ED: Though I don’t have any fixed routine, I manage to write almost daily. Sometimes, when I’m in the thick of it, the challenge is to keep from writing too much. Stephen King talks about the notion of “falling through a whole in the page” when it’s really working. Man . . . when that happens you can get lost in there . . . in a good way! As to outlining, almost never. The one exception was when I wrote A Matter of Time. It is a death row thriller that transpires over the last twenty-four hours of the protagonist’s life. I wrote it in real time, one chapter per hour over a twenty-four-hour period. Without a detailed outline, I never could have pulled that off.

Q: Are you a train person? I was but we have Amtrak!
ED: I love trains, which is one reason I’m doing this current book tour via rail. But just as there were all sorts of different people riding the rails back in the day—for all sorts of reasons—there are all sorts of different train enthusiasts. I am in awe of the folks who can tell you every detail about a given railroad, or locomotive, or station. Their breadth of knowledge is incredible. I tend to be more experiential. Having ridden freight trains for so many thousands of miles in my youth, while I may not know the horsepower of the lead power unit on a mile long freight, when I hear its horn, I’m ready to run and catch it—mentally at least!

 

Q: What are you reading now?
ED: I just finished The Lincoln Highway. There is a whole lot there to like.

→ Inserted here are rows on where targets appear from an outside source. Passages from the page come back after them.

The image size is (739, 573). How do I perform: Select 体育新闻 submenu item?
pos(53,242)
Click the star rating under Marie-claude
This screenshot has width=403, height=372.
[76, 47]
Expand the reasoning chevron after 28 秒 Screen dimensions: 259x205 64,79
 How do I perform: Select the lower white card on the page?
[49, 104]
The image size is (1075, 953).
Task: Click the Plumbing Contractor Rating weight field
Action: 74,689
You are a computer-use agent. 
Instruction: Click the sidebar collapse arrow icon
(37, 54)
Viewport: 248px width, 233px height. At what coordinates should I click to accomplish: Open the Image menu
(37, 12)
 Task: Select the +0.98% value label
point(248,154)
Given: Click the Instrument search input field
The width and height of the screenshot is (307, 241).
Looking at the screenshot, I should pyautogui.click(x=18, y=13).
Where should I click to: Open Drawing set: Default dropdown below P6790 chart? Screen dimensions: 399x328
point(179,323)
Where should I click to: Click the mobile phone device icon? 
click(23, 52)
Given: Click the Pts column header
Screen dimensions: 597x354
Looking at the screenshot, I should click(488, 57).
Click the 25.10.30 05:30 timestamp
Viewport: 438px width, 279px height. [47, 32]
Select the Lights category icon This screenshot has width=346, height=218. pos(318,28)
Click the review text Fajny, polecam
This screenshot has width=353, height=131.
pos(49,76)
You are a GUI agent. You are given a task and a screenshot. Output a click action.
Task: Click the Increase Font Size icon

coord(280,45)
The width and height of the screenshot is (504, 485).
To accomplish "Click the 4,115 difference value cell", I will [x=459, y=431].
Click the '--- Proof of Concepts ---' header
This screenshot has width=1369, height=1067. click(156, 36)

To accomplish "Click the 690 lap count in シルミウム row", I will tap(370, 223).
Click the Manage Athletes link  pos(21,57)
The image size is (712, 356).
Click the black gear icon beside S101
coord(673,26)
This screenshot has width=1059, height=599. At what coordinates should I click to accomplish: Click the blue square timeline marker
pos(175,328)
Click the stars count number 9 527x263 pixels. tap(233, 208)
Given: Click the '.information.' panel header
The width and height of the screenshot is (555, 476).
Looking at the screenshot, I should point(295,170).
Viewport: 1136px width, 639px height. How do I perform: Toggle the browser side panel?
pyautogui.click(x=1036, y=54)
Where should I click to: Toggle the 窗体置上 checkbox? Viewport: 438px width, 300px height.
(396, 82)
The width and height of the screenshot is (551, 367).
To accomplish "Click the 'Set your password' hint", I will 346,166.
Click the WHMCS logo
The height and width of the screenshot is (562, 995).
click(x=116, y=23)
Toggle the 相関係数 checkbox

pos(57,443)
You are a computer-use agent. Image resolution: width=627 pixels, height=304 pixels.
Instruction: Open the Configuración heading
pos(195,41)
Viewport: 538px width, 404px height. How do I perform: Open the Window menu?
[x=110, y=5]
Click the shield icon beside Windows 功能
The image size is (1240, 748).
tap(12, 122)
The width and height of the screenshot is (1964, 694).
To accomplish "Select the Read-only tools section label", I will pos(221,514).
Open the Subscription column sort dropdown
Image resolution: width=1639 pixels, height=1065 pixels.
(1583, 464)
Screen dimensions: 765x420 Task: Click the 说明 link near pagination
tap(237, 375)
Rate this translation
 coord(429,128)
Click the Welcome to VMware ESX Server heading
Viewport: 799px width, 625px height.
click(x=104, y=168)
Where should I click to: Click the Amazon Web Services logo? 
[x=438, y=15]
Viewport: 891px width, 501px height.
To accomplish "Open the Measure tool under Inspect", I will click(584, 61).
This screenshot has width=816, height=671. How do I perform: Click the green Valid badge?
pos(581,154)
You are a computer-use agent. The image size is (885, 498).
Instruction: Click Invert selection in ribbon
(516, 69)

Q:  What do you think the future is for the printed word?
ED: Though I’m an optimist by nature, when it comes to the printed word — words on paper — I’m concerned. Technology has changed everything, in good ways, and bad. On the good side of the equation, people who might never have seen their work in print before can do so now and do it easily. For the writer, there is nothing more satisfying than holding your own book in your own hands. Yet, because it has become so easy to self-publish, there are now an avalanche of books coming out; the last figure I saw was more than five thousand new titles per day. From that perspective, you could say that the printed word is thriving. But writers aren’t thriving. While it has never been easy to make a living in this trade, it is now nearly impossible. The economic model doesn’t work for writers anymore. For folks on the business side of the equation — agents, publicists, ad agencies, distributors, the large publishing houses — the math has never changed. They have to make payroll and keep the lights on, so they need to involve themselves in projects that will sell. That dictates an inevitable narrowing of what they can offer. To use a baseball analogy, if they don’t at least get on base virtually every time at bat, they can’t keep their doors open, and they will lose their franchise. Add the introduction of eBooks, and the old models break down entirely—just as they broke down in the music industry when songs went digital. Will the printed word die? Not hardly. But it will never be what it once was, and we haven’t yet figured out what the new normal looks like.

 


The Last Professional

In returning to the rails – the river of steel – fifteen years after a childhood trauma that haunts him, young Lynden Hoover gets help from The Duke, an old hobo who calls America’s landscape his home and adheres to a time- honored code. Bonds are formed, and secrets exposed as The Duke flees Short Arm, his relentless and brutal nemesis.

The Duke mentors Lynden on life on the tracks, using the vibrant language of the boxcar life gleaned from years riding across great swaths of country. With the help of the trusted “knights of the road”, Lynden and The Duke head to a harrowing climax with Short Arm where generations collide and lives hang in the balance.